Durante il periodo del Covid, quando la paura diventava legge e la legge pretendeva obbedienza cieca, ho rivisto lo stesso schema.
Ordini assurdi, imposti nel nome di una sicurezza che sottraeva libertà. Chi osava dissentire veniva isolato, deriso, censurato e denunciato.
Io stessa l’ho vissuto sulla mia pelle: isolamento, denunce, persino un processo penale, solo per aver preso parola durante una manifestazione (in realtà era una conferenza stampa) non organizzata.
Un prezzo altissimo, pagato semplicemente per aver scelto di non tacere.


Ed è lì che ho capito ancora di più una cosa: io sono umana.
Orgogliosamente umana.
E se l’umanità non si ribella all’ingiustizia, allora diventa solo massa.

E oggi, mentre guardo ciò che accade a Gaza, il dolore mi soffoca.
Perché è da decenni che tutto questo accade. Da decenni si chiudono gli occhi. Da decenni si usano parole come “equilibrio”, “difesa”, “diritto”…
Ma nessun diritto può giustificare un bambino dilaniato.
Nessun equilibrio contempla l’eccidio quotidiano di civili.
Nessuna memoria è degna, se dimentica il presente.

Mi fa male, visceralmente , vedere il mondo che si commuove per la Giornata della Memoria ogni 27 gennaio, ma che oggi si volta dall’altra parte davanti a un genocidio trasmesso in diretta.
Cosa resta della memoria se non ci insegna a riconoscere l’Olocausto in quanto accade oggi?

Non riesco più ad accettare la retorica di chi, in nome della memoria della Shoah, pretende di mettere a tacere ogni critica all’operato dello Stato d’Israele. Appena denunci i crimini della politica sionista, vieni accusato di antisemitismo, come se la memoria servisse non a proteggere l’umanità, ma a giustificare l’impunità.
Io non accetto questa cecità strumentale, questa paura comoda. Preferisco essere “troppo sensibile” piuttosto che anestetizzata.
E soprattutto, non voglio diventare normale in un mondo malato.

Quello stesso mondo dove mentre a Gaza i corpi si accumulano sotto le macerie, la politica tace.
Tace l’Europa, che un tempo si vantava di essere culla dei diritti.
Tace l’ONU, che si perde tra risoluzioni inefficaci e dichiarazioni vuote.
Tace il nostro governo, e il nostro Presidente, incapace persino di chiamare le cose col loro nome.
È un silenzio vergognoso.
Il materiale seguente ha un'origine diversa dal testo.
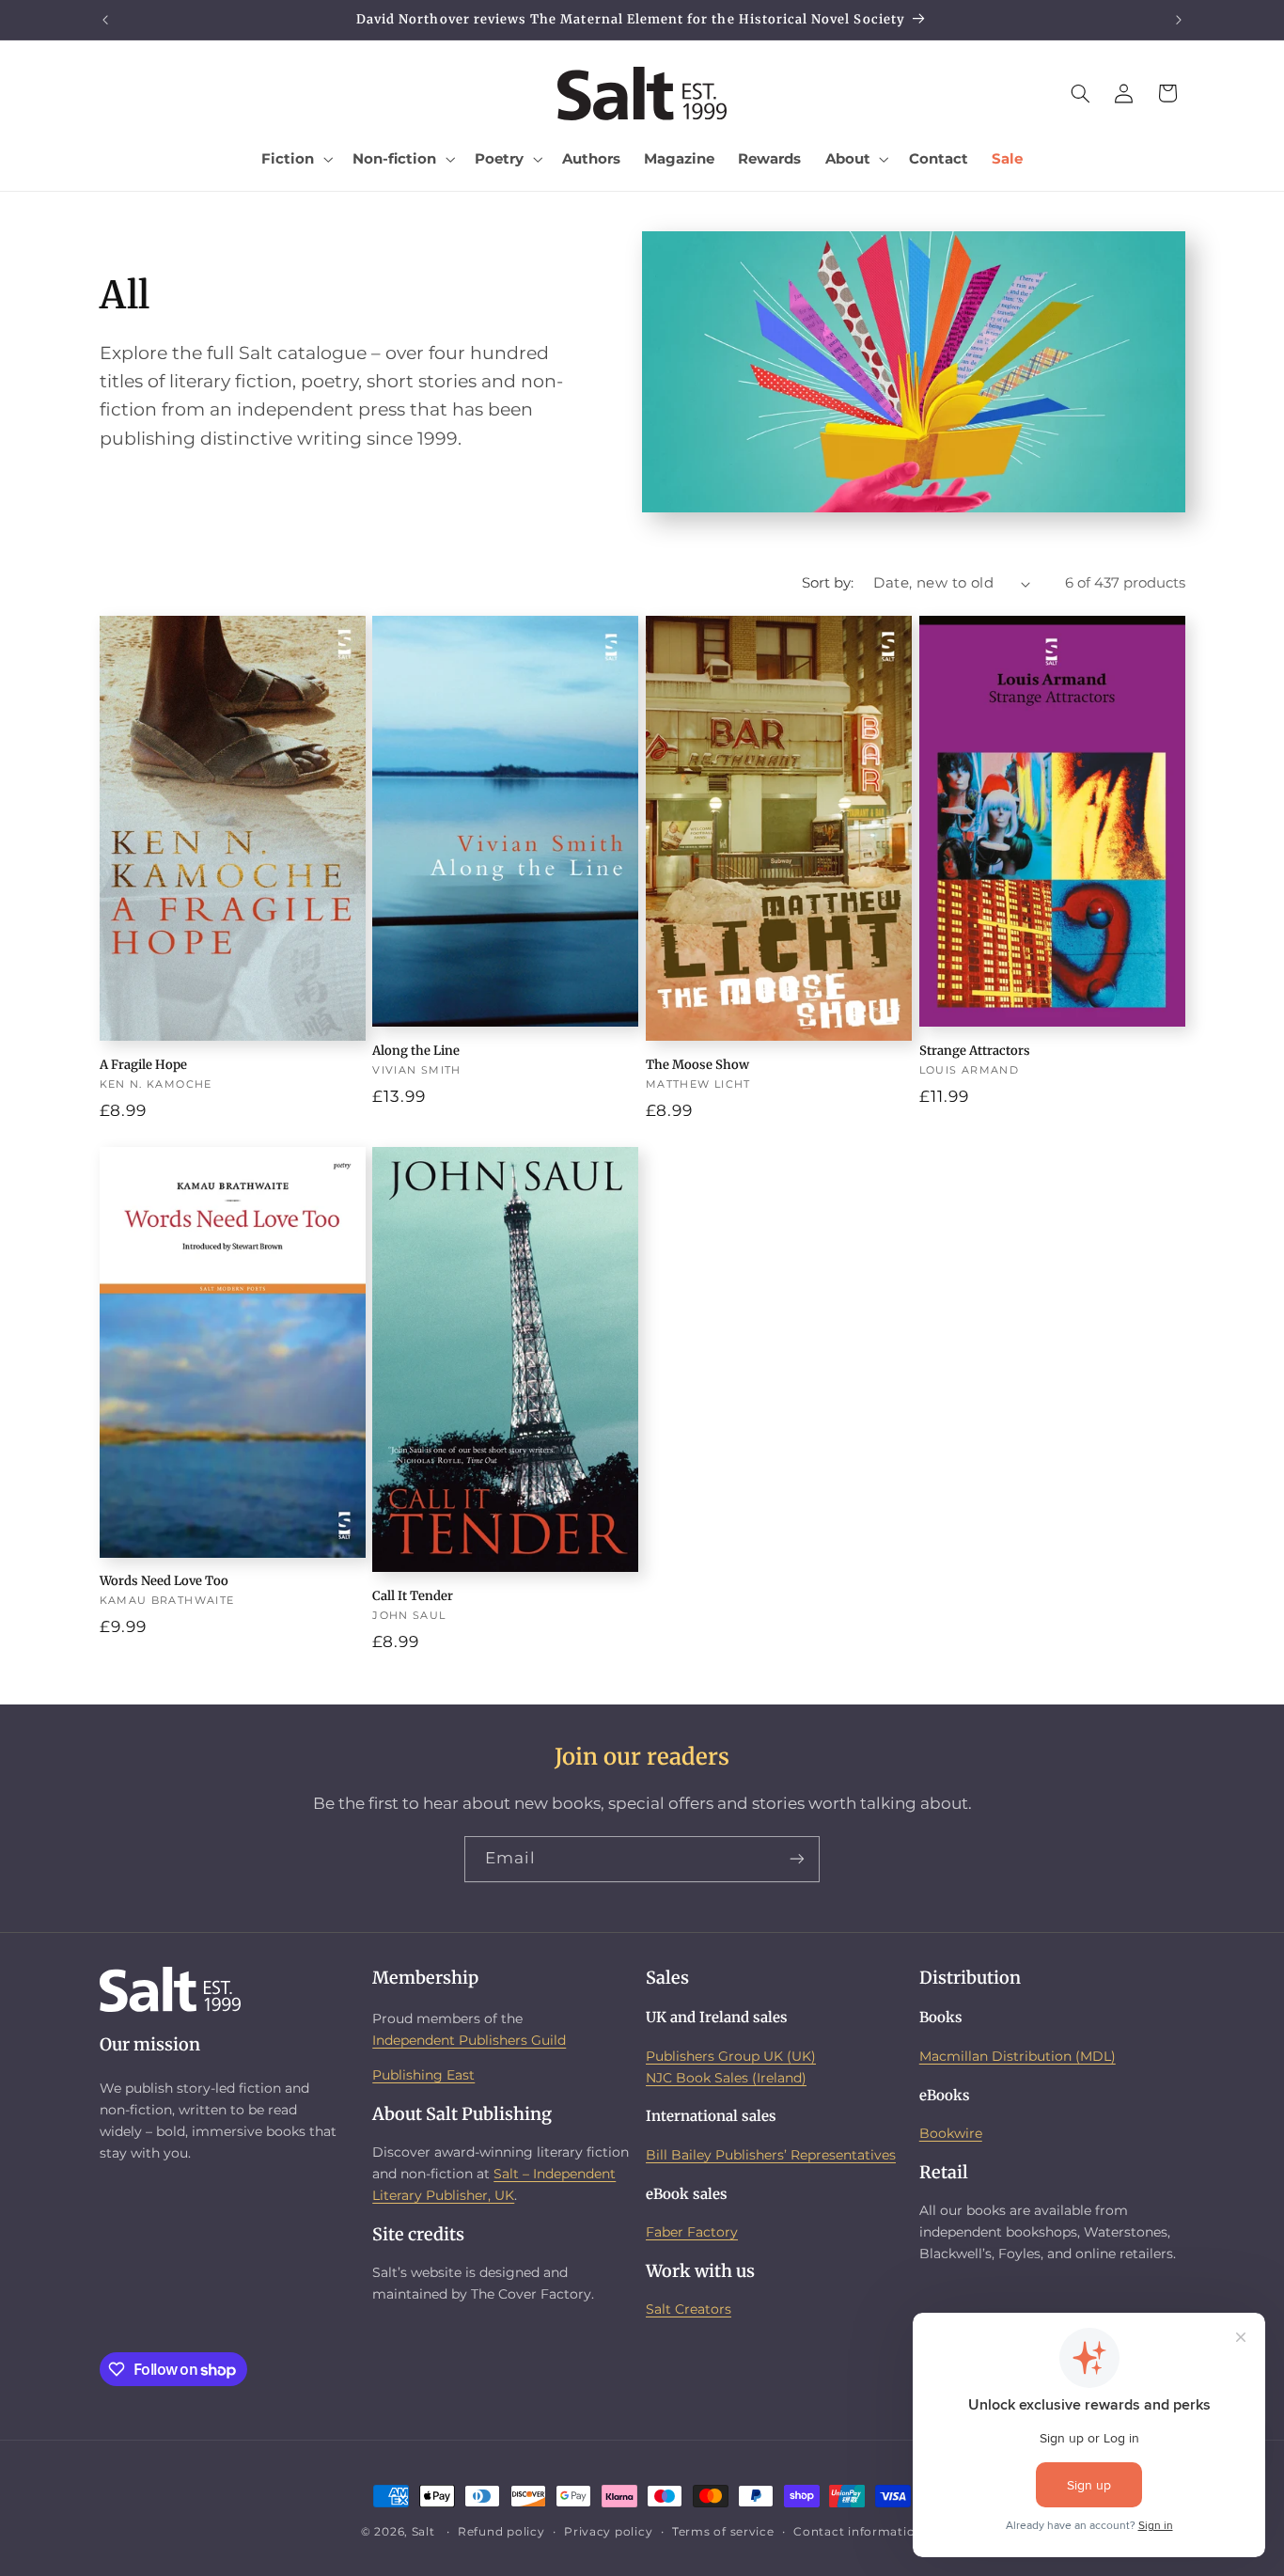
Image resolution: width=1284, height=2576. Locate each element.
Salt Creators (688, 2309)
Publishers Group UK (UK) (731, 2056)
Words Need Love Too (164, 1581)
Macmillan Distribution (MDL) (1017, 2056)
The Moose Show (697, 1065)
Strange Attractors (974, 1051)
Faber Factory (692, 2231)
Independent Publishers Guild (469, 2040)
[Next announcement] (1178, 20)
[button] (295, 159)
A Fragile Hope (143, 1065)
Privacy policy (608, 2531)
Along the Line (416, 1051)
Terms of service (723, 2531)
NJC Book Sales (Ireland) (726, 2077)
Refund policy (501, 2531)
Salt (423, 2531)
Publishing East (423, 2074)
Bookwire (950, 2133)
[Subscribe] (797, 1859)
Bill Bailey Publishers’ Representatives (771, 2154)
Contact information (858, 2531)
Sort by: (827, 582)
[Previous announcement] (105, 20)
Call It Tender (412, 1596)
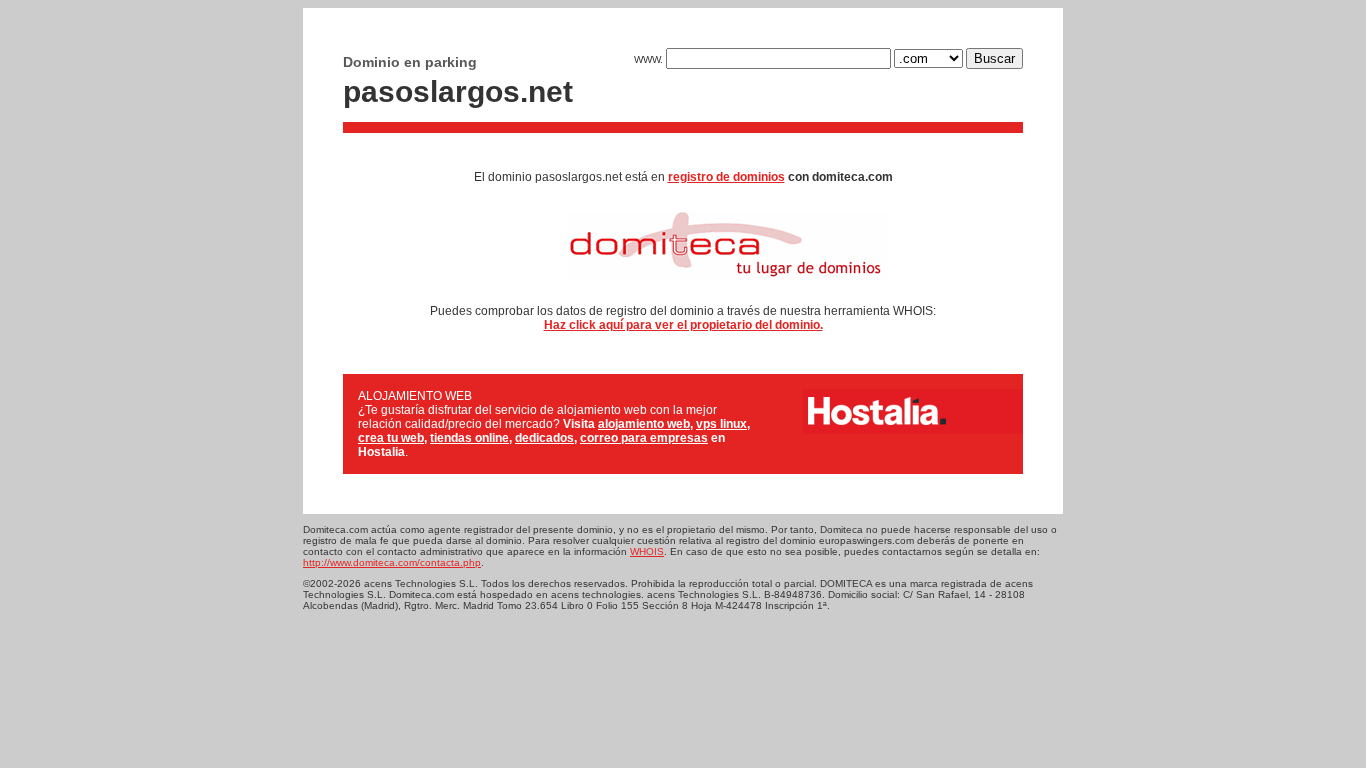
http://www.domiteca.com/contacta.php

Un silenzio che grida complicità.

E allora mi chiedo, ci chiediamo:
Ma cosa possiamo fare?

Possiamo parlare, quando tutto invita a tacere.
Possiamo scrivere, testimoniare, denunciare.
Possiamo smettere di voltare lo sguardo.
Possiamo boicottare, scegliere consapevolmente, sostenere chi aiuta davvero.
Possiamo educare, insegnare ai nostri figli a non obbedire mai senza pensare.
Possiamo restare umani — che oggi, in questo mondo anestetizzato, è già un atto rivoluzionario.

E se tutto questo sembra troppo piccolo di fronte a un genocidio, allora ricordiamoci che ogni grande cambiamento è nato da una coscienza che ha detto: basta.

Io non ci sto.
Io non dimentico.
Io non mi arrendo.
E tu?

“Il mondo non sarà distrutto da quelli che fanno il male, ma da quelli che li guardano senza fare nulla.”